Stafford County native Lynda Beck Fenwick has spent the lion’s share of this decade straddling two centuries as she researched historical events for her third book, Prairie Bachelor, The Story of a Kansas Homesteader and the Populist Movement, scheduled for December 2020 release by the University Press of Kansas.

Fort Hays State University Forsyth Library will host Fenwick, a 1966 FHSU Tigers alumna, for a guided discussion of Prairie Bachelor--which she based on the 480-page journal of Stafford County homesteader Isaac Beckley Werner--on Tuesday, December 1, with the program also available for public viewing online via Zoom. Registration for the 5:30 p.m. presentation is www.goforthaysstate.com/FenwickBook. 

“Werner’s journal gave me a front-row seat to the years Stafford County farmers and ranchers struggled to survive in a world increasingly controlled by the wealthy,” said Fenwick, who for the last ten years has traveled with husband Larry--a retiree from the world of finance--to places Werner had lived and frequented as she carried out her research.

“It’s been an adventure both of us,” Fenwick said. “Larry’s been a good sport.”

Werner’s journal was the lynch-pin for an odyssey that took the Fenwicks to cemeteries where Werner and his friends were buried, to museums where Fenwick leafed through yellowed fragile pages of The St.

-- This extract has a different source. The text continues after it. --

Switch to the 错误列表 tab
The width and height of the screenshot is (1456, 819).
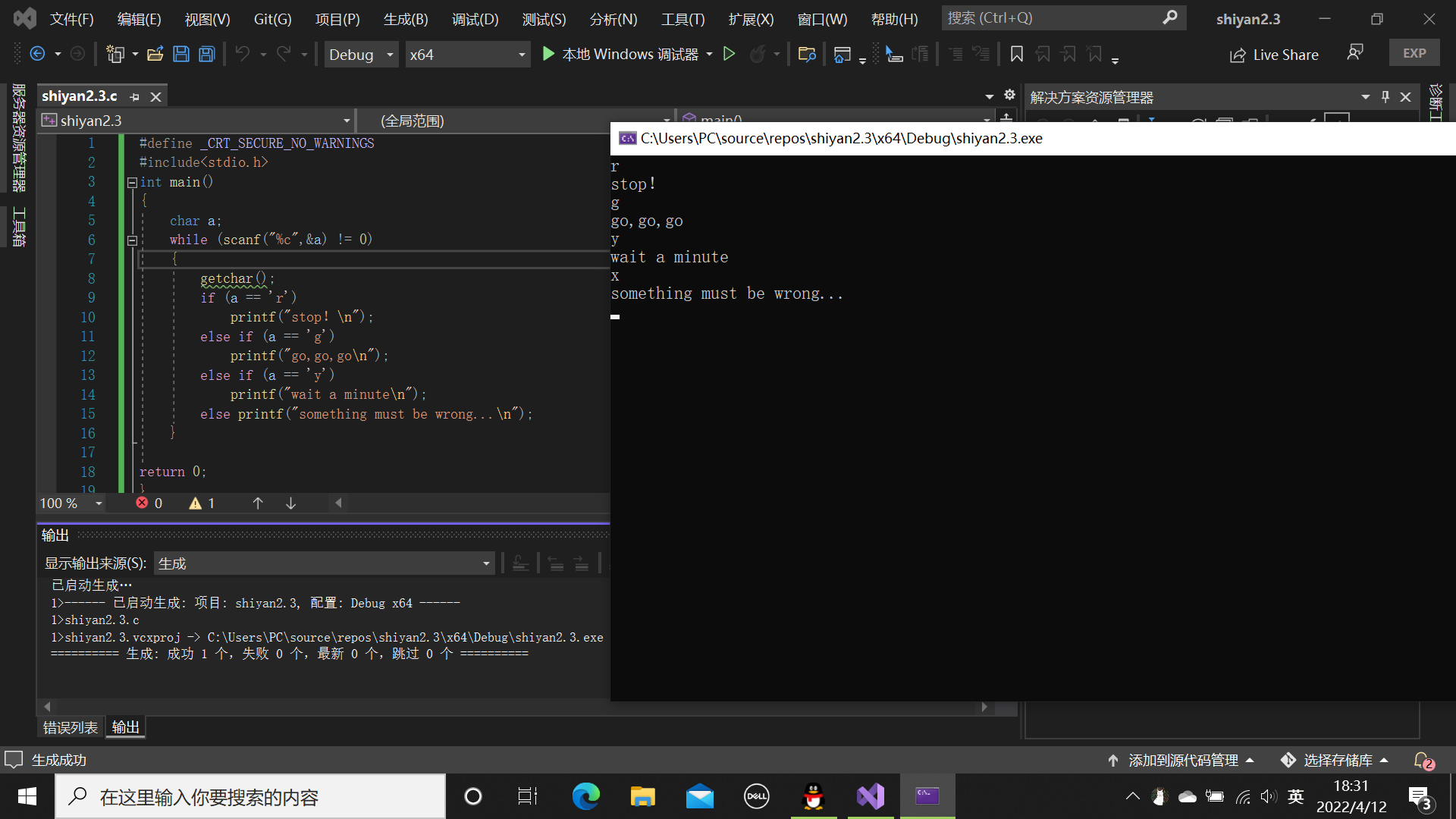[71, 727]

John County Capital, the newspaper that published Werner’s writings, and to the Stafford County Courthouse to read probate and trial transcripts that Werner mentioned in his journal.

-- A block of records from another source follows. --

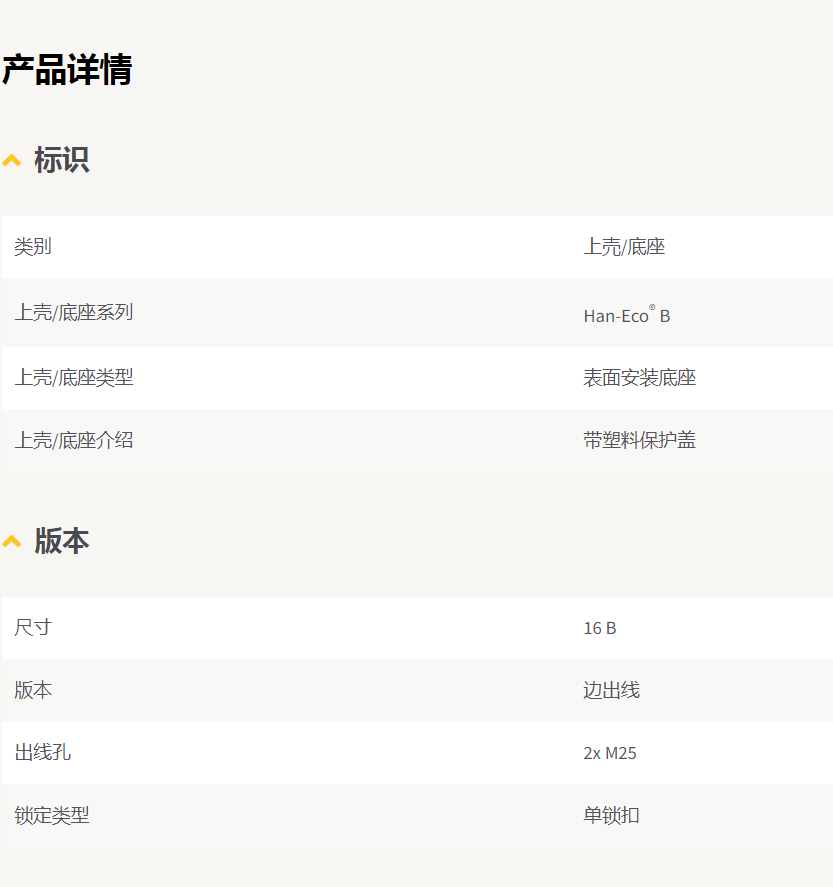Click the 表面安装底座 value
833x887 pixels.
[639, 378]
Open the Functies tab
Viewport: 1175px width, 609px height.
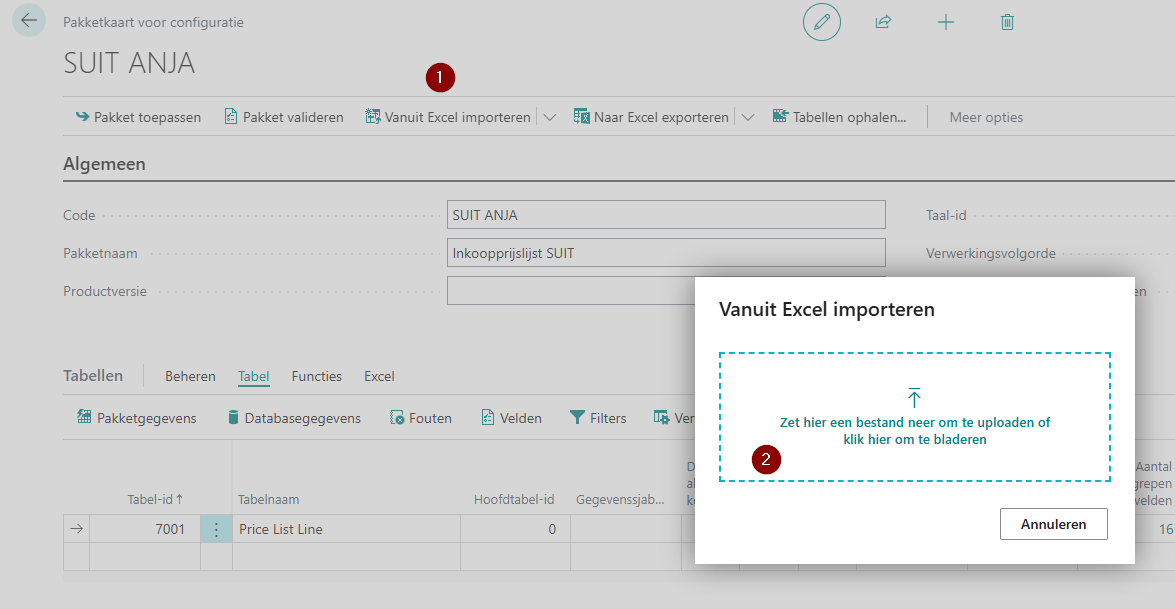[x=316, y=376]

“I probably know more about Isaac’s friends and neighbors than I do about my own neighbors,” Werner mused. “My research informed me about that period of history.”

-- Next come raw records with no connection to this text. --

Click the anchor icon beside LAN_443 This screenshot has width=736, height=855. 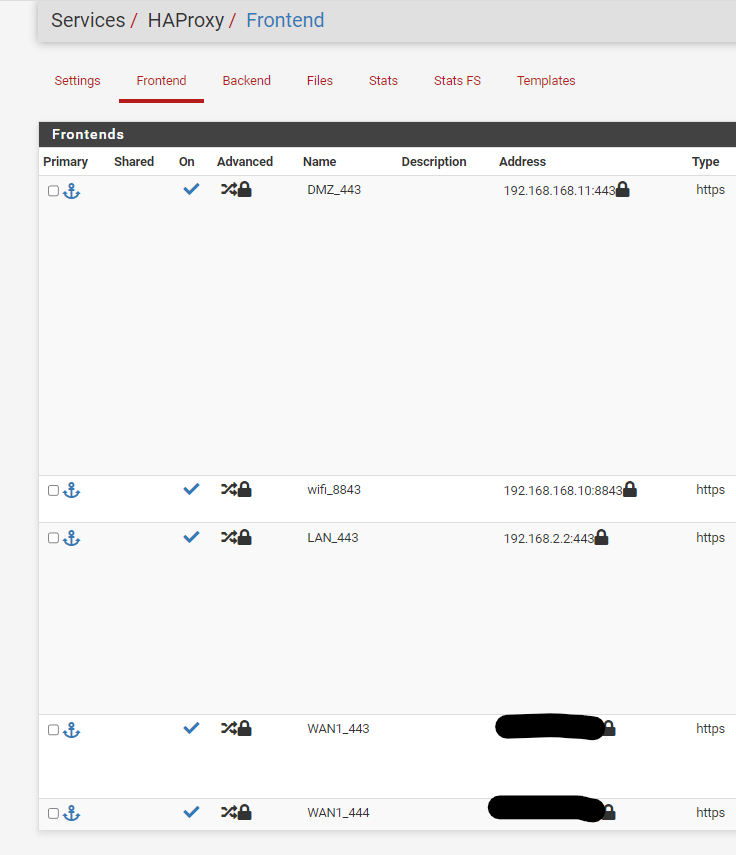(x=71, y=538)
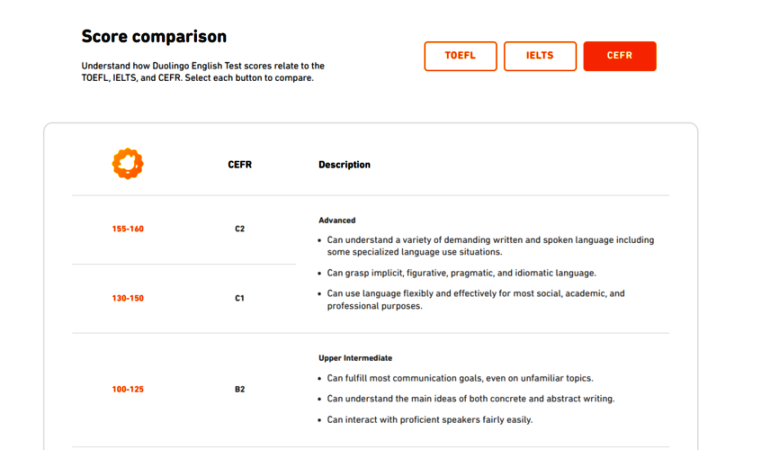The width and height of the screenshot is (761, 450).
Task: Click the Advanced level title
Action: 337,220
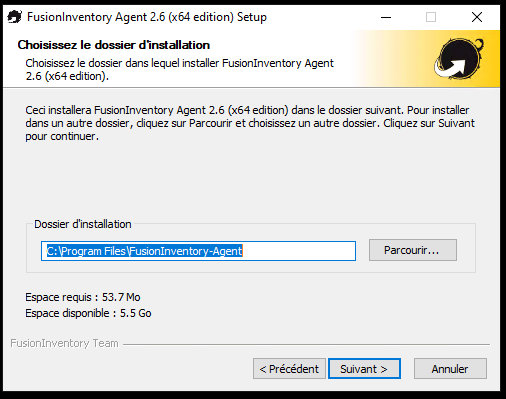Minimize the Setup window
Screen dimensions: 506x399
(x=386, y=17)
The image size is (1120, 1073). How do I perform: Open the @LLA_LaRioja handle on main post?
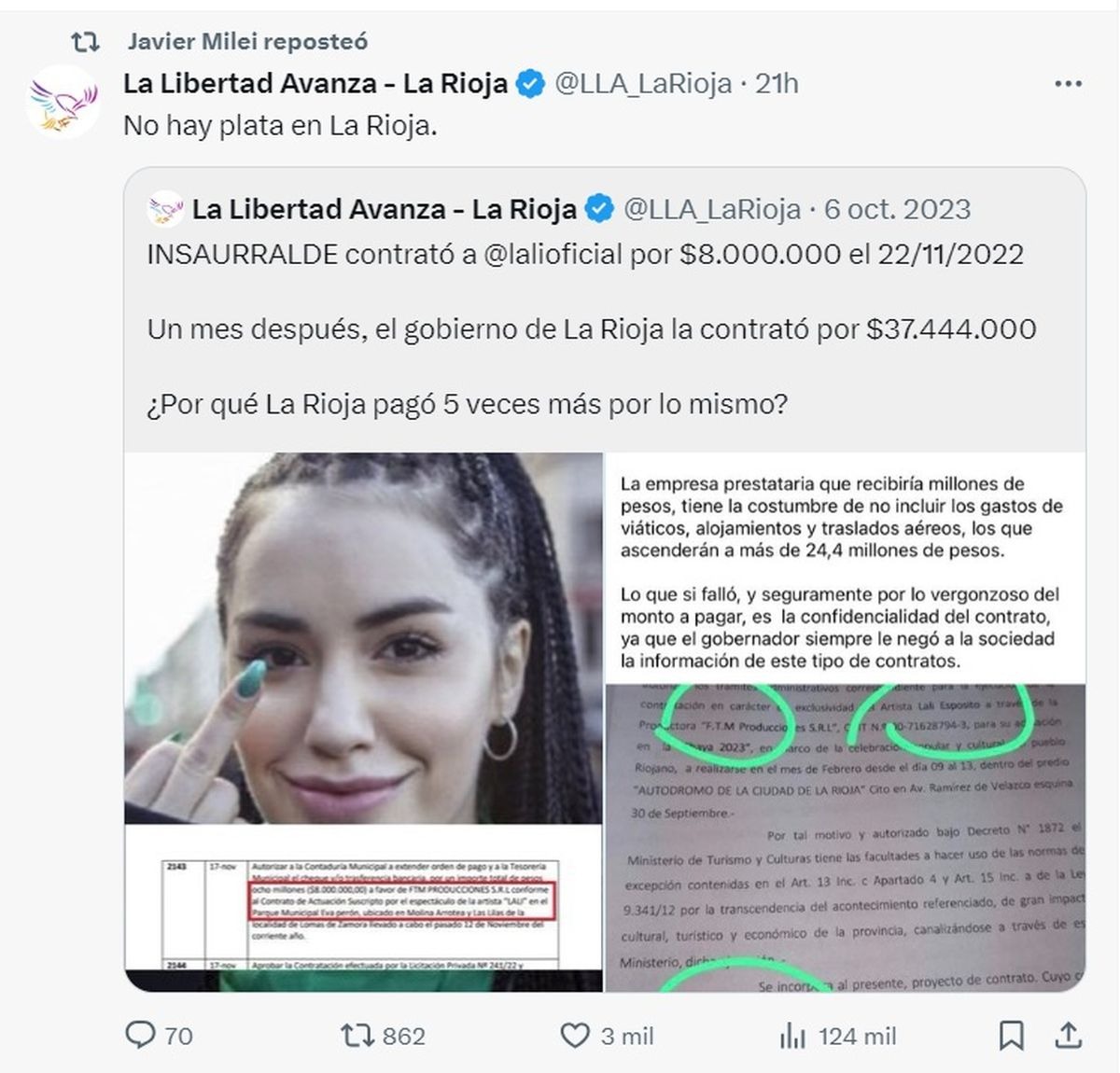coord(643,84)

Fenwick said she chose to write the book to appeal to general readers, while still making it significant to scholars.

“What I want people to understand when they hear about the book is that it shares an important time in history of our region that has been forgotten,” Fenwick said.

Prairie Bachelor, said Fenwick, lays bare the extreme hardship of Stafford County farmers who were on the losing end of a fight to feed and clothe their families.

“It cost more to raise a crop than they were paid for it,” Fenwick said. “It cost farmers one bushel for every bushel they harvested to ship their grain. This was a time when people were living in dugouts on the prairie. There was one tree on Rattlesnake Creek and people would travel for miles to stand in its shade.”

Through her research, Fenwick said, she gained a fresh understanding of the role Kansas played in history.

“Kansas became the heart of the Populist Movement,” said Fenwick. “Kansas was where it was happening--where history was being made.”

Newly-elected U.S. Sen. Jerry Moran was among those to review Prairie Bachelor prior to publication.

“Fenwick vividly transports the reader to the plains of central Kansas and describes the foundation of a pioneer spirit defined by industriousness and care for neighbor and community that exists to the present day,” wrote Moran in his review.

Fenwick began her career as an English teacher in 1967 before attending Baylor University School of Law, Waco, TX and becoming a practicing trial attorney.

Fenwick’s first book was Should the Children Pray?, published in 1989, for which she was chosen Georgia Author of the Year in Nonfiction by the Council of Authors and Journalists, Inc.   Private Choices, Public Consequences, Fenwick’s second book, was published in 1998 and was added to both university libraries and personal collections.